### TO DO
Locate the lines of the listing below that hold "Open", then copy each of them.

### EXTRACTED MATERIAL
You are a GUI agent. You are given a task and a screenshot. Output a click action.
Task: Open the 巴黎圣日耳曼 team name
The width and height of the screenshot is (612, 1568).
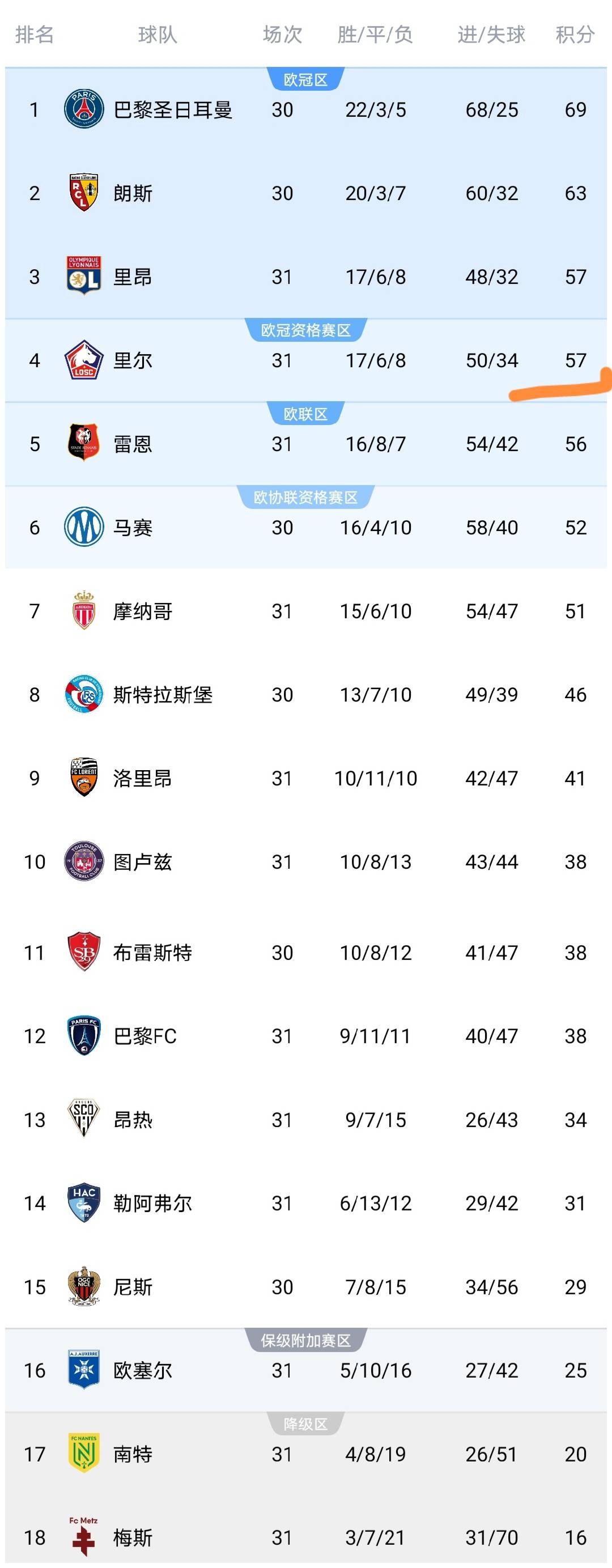(173, 110)
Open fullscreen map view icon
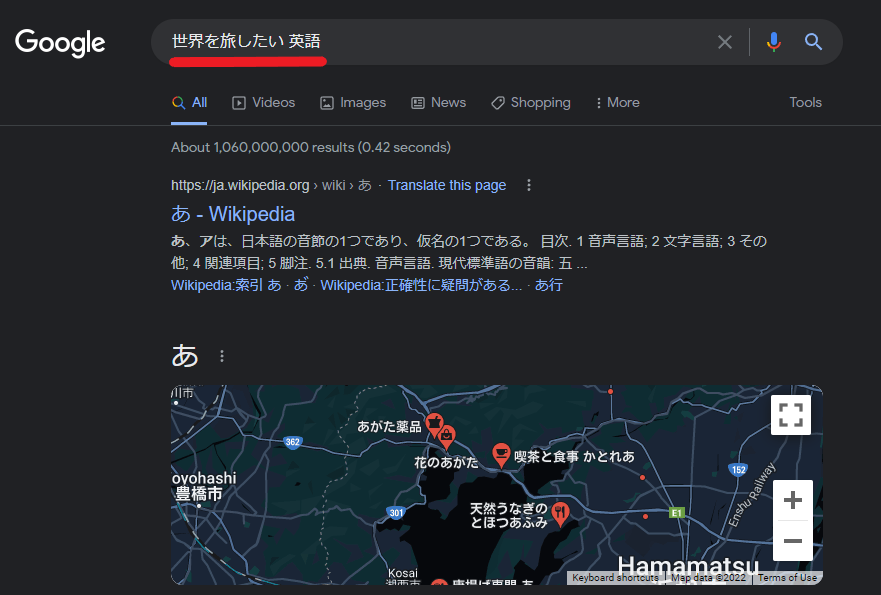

### FINISHED EXERCISE
Task: Open the 巴黎圣日耳曼 team name
Open fullscreen map view icon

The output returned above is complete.